• _Assignment_
Nothing less than an exact copy of all the records is required.

• _The input_
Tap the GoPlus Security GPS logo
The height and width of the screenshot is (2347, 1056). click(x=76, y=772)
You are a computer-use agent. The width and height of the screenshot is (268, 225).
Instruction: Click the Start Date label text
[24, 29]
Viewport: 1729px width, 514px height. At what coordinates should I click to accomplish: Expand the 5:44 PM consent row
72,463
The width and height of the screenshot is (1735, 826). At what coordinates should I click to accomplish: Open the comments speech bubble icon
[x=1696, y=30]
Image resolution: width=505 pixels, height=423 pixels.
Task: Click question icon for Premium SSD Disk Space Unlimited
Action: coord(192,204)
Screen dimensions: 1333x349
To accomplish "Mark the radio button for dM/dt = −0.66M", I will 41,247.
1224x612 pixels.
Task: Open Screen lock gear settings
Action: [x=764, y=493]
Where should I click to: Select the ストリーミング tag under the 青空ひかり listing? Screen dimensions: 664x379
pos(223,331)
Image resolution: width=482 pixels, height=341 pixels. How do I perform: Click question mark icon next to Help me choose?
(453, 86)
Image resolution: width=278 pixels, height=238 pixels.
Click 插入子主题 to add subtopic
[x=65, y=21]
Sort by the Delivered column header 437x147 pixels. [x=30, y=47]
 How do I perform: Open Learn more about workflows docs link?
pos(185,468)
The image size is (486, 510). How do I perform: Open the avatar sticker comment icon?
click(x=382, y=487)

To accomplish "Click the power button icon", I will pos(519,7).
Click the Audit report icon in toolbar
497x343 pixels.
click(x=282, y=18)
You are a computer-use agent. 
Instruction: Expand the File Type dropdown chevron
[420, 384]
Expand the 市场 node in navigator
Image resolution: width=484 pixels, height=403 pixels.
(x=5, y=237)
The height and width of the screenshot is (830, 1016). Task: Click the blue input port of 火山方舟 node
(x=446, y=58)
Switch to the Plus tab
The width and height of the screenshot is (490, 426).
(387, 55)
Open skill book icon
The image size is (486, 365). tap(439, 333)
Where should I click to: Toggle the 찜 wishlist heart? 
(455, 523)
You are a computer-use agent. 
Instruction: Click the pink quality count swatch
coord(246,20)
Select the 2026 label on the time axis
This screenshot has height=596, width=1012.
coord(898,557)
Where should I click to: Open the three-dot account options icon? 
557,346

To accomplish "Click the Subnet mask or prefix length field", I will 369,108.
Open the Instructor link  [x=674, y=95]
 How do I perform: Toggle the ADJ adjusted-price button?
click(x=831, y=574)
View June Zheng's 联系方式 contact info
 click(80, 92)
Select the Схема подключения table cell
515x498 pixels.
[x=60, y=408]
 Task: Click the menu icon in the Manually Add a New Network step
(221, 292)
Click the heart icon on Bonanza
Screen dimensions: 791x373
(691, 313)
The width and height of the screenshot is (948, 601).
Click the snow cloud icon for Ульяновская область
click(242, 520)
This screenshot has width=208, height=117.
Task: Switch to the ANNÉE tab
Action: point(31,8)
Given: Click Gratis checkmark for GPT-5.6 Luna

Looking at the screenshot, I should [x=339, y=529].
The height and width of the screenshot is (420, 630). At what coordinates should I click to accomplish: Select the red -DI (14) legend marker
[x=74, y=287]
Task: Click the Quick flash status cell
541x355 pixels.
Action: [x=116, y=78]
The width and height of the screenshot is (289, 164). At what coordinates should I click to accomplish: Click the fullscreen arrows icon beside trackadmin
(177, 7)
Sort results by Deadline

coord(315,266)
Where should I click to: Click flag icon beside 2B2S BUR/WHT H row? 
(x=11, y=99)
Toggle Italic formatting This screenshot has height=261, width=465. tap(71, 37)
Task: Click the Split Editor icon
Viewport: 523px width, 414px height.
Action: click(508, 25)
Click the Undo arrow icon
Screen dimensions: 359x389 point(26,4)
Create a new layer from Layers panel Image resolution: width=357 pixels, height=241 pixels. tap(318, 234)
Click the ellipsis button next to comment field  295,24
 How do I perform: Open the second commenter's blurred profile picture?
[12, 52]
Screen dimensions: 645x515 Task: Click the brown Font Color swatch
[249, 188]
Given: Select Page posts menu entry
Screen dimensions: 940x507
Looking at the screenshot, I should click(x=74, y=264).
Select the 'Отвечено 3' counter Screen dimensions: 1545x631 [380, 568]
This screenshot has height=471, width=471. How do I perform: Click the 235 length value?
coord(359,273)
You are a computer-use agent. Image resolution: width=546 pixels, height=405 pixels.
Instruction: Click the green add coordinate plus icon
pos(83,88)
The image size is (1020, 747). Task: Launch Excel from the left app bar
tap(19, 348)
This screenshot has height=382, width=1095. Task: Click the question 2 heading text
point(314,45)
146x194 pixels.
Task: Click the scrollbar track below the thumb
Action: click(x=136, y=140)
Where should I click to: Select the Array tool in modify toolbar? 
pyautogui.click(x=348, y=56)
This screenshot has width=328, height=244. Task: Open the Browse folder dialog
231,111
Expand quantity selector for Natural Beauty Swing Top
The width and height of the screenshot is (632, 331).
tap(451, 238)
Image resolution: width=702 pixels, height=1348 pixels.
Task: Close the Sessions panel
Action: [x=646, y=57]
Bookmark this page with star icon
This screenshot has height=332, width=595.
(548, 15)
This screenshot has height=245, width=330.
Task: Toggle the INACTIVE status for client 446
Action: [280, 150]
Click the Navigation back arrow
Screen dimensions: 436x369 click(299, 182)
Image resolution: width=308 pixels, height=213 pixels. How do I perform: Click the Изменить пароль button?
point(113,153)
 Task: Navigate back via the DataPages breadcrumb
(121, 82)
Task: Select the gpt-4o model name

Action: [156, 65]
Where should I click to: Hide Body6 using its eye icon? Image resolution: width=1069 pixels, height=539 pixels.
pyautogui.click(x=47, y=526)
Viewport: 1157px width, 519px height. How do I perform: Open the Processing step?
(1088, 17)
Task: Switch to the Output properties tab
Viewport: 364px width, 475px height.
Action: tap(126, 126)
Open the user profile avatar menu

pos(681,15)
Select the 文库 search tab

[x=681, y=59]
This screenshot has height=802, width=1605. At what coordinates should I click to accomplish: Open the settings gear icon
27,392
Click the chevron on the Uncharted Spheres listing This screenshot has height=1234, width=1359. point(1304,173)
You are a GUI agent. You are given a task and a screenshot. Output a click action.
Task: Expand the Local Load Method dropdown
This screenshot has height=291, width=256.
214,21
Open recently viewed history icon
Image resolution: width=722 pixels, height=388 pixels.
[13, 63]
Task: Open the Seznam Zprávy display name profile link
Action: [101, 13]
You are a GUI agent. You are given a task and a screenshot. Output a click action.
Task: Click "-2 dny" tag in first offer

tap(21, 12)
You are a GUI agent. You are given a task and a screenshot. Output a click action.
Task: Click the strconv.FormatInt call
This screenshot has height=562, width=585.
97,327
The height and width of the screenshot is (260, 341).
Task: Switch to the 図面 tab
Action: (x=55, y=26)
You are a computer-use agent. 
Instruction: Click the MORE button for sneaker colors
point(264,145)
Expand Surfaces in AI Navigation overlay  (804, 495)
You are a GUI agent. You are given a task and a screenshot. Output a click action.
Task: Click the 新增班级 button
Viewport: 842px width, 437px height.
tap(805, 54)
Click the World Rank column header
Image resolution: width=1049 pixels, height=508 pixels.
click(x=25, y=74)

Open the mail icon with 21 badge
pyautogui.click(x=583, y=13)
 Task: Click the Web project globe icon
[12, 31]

• _Reply to the exercise_
Tap the GoPlus Security GPS logo
The height and width of the screenshot is (2347, 1056). click(x=76, y=772)
You are a computer-use agent. The width and height of the screenshot is (268, 225).
Instruction: Click the Start Date label text
[24, 29]
Viewport: 1729px width, 514px height. At what coordinates should I click to accomplish: Expand the 5:44 PM consent row
72,463
The width and height of the screenshot is (1735, 826). At what coordinates should I click to accomplish: Open the comments speech bubble icon
[x=1696, y=30]
Image resolution: width=505 pixels, height=423 pixels.
Task: Click question icon for Premium SSD Disk Space Unlimited
Action: coord(192,204)
Screen dimensions: 1333x349
To accomplish "Mark the radio button for dM/dt = −0.66M", I will 41,247.
1224x612 pixels.
Task: Open Screen lock gear settings
Action: [x=764, y=493]
Where should I click to: Select the ストリーミング tag under the 青空ひかり listing? Screen dimensions: 664x379
pos(223,331)
Image resolution: width=482 pixels, height=341 pixels. How do I perform: Click question mark icon next to Help me choose?
(453, 86)
Image resolution: width=278 pixels, height=238 pixels.
Click 插入子主题 to add subtopic
[x=65, y=21]
Sort by the Delivered column header 437x147 pixels. [x=30, y=47]
 How do I perform: Open Learn more about workflows docs link?
pos(185,468)
The image size is (486, 510). How do I perform: Open the avatar sticker comment icon?
click(x=382, y=487)

To accomplish "Click the power button icon", I will pos(519,7).
Click the Audit report icon in toolbar
497x343 pixels.
click(x=282, y=18)
You are a computer-use agent. 
Instruction: Expand the File Type dropdown chevron
[420, 384]
Expand the 市场 node in navigator
Image resolution: width=484 pixels, height=403 pixels.
(x=5, y=237)
The height and width of the screenshot is (830, 1016). Task: Click the blue input port of 火山方舟 node
(x=446, y=58)
Switch to the Plus tab
The width and height of the screenshot is (490, 426).
(387, 55)
Open skill book icon
The image size is (486, 365). tap(439, 333)
Where should I click to: Toggle the 찜 wishlist heart? 
(455, 523)
You are a computer-use agent. 
Instruction: Click the pink quality count swatch
coord(246,20)
Select the 2026 label on the time axis
This screenshot has height=596, width=1012.
coord(898,557)
Where should I click to: Open the three-dot account options icon? 
557,346

To accomplish "Click the Subnet mask or prefix length field", I will 369,108.
Open the Instructor link  [x=674, y=95]
 How do I perform: Toggle the ADJ adjusted-price button?
click(x=831, y=574)
View June Zheng's 联系方式 contact info
 click(80, 92)
Select the Схема подключения table cell
515x498 pixels.
[x=60, y=408]
 Task: Click the menu icon in the Manually Add a New Network step
(221, 292)
Click the heart icon on Bonanza
Screen dimensions: 791x373
(691, 313)
The width and height of the screenshot is (948, 601).
Click the snow cloud icon for Ульяновская область
click(242, 520)
This screenshot has width=208, height=117.
Task: Switch to the ANNÉE tab
Action: point(31,8)
Given: Click Gratis checkmark for GPT-5.6 Luna

Looking at the screenshot, I should [x=339, y=529].
The height and width of the screenshot is (420, 630). At what coordinates should I click to accomplish: Select the red -DI (14) legend marker
[x=74, y=287]
Task: Click the Quick flash status cell
541x355 pixels.
Action: [x=116, y=78]
The width and height of the screenshot is (289, 164). At what coordinates should I click to accomplish: Click the fullscreen arrows icon beside trackadmin
(177, 7)
Sort results by Deadline

coord(315,266)
Where should I click to: Click flag icon beside 2B2S BUR/WHT H row? 
(x=11, y=99)
Toggle Italic formatting This screenshot has height=261, width=465. tap(71, 37)
Task: Click the Split Editor icon
Viewport: 523px width, 414px height.
Action: click(508, 25)
Click the Undo arrow icon
Screen dimensions: 359x389 point(26,4)
Create a new layer from Layers panel Image resolution: width=357 pixels, height=241 pixels. tap(318, 234)
Click the ellipsis button next to comment field  295,24
 How do I perform: Open the second commenter's blurred profile picture?
[12, 52]
Screen dimensions: 645x515 Task: Click the brown Font Color swatch
[249, 188]
Given: Select Page posts menu entry
Screen dimensions: 940x507
Looking at the screenshot, I should click(x=74, y=264).
Select the 'Отвечено 3' counter Screen dimensions: 1545x631 [380, 568]
This screenshot has height=471, width=471. How do I perform: Click the 235 length value?
coord(359,273)
You are a computer-use agent. Image resolution: width=546 pixels, height=405 pixels.
Instruction: Click the green add coordinate plus icon
pos(83,88)
The image size is (1020, 747). Task: Launch Excel from the left app bar
tap(19, 348)
This screenshot has height=382, width=1095. Task: Click the question 2 heading text
point(314,45)
146x194 pixels.
Task: Click the scrollbar track below the thumb
Action: click(x=136, y=140)
Where should I click to: Select the Array tool in modify toolbar? 
pyautogui.click(x=348, y=56)
This screenshot has width=328, height=244. Task: Open the Browse folder dialog
231,111
Expand quantity selector for Natural Beauty Swing Top
The width and height of the screenshot is (632, 331).
tap(451, 238)
Image resolution: width=702 pixels, height=1348 pixels.
Task: Close the Sessions panel
Action: [x=646, y=57]
Bookmark this page with star icon
This screenshot has height=332, width=595.
(548, 15)
This screenshot has height=245, width=330.
Task: Toggle the INACTIVE status for client 446
Action: [280, 150]
Click the Navigation back arrow
Screen dimensions: 436x369 click(299, 182)
Image resolution: width=308 pixels, height=213 pixels. How do I perform: Click the Изменить пароль button?
point(113,153)
 Task: Navigate back via the DataPages breadcrumb
(121, 82)
Task: Select the gpt-4o model name

Action: [156, 65]
Where should I click to: Hide Body6 using its eye icon? Image resolution: width=1069 pixels, height=539 pixels.
pyautogui.click(x=47, y=526)
Viewport: 1157px width, 519px height. How do I perform: Open the Processing step?
(1088, 17)
Task: Switch to the Output properties tab
Viewport: 364px width, 475px height.
Action: tap(126, 126)
Open the user profile avatar menu

pos(681,15)
Select the 文库 search tab

[x=681, y=59]
This screenshot has height=802, width=1605. At what coordinates should I click to accomplish: Open the settings gear icon
27,392
Click the chevron on the Uncharted Spheres listing This screenshot has height=1234, width=1359. point(1304,173)
You are a GUI agent. You are given a task and a screenshot. Output a click action.
Task: Expand the Local Load Method dropdown
This screenshot has height=291, width=256.
214,21
Open recently viewed history icon
Image resolution: width=722 pixels, height=388 pixels.
[13, 63]
Task: Open the Seznam Zprávy display name profile link
Action: [101, 13]
You are a GUI agent. You are given a task and a screenshot. Output a click action.
Task: Click "-2 dny" tag in first offer

tap(21, 12)
You are a GUI agent. You are given a task and a screenshot. Output a click action.
Task: Click the strconv.FormatInt call
This screenshot has height=562, width=585.
97,327
The height and width of the screenshot is (260, 341).
Task: Switch to the 図面 tab
Action: (x=55, y=26)
You are a computer-use agent. 
Instruction: Click the MORE button for sneaker colors
point(264,145)
Expand Surfaces in AI Navigation overlay  (804, 495)
You are a GUI agent. You are given a task and a screenshot. Output a click action.
Task: Click the 新增班级 button
Viewport: 842px width, 437px height.
tap(805, 54)
Click the World Rank column header
Image resolution: width=1049 pixels, height=508 pixels.
click(x=25, y=74)

Open the mail icon with 21 badge
pyautogui.click(x=583, y=13)
 Task: Click the Web project globe icon
[12, 31]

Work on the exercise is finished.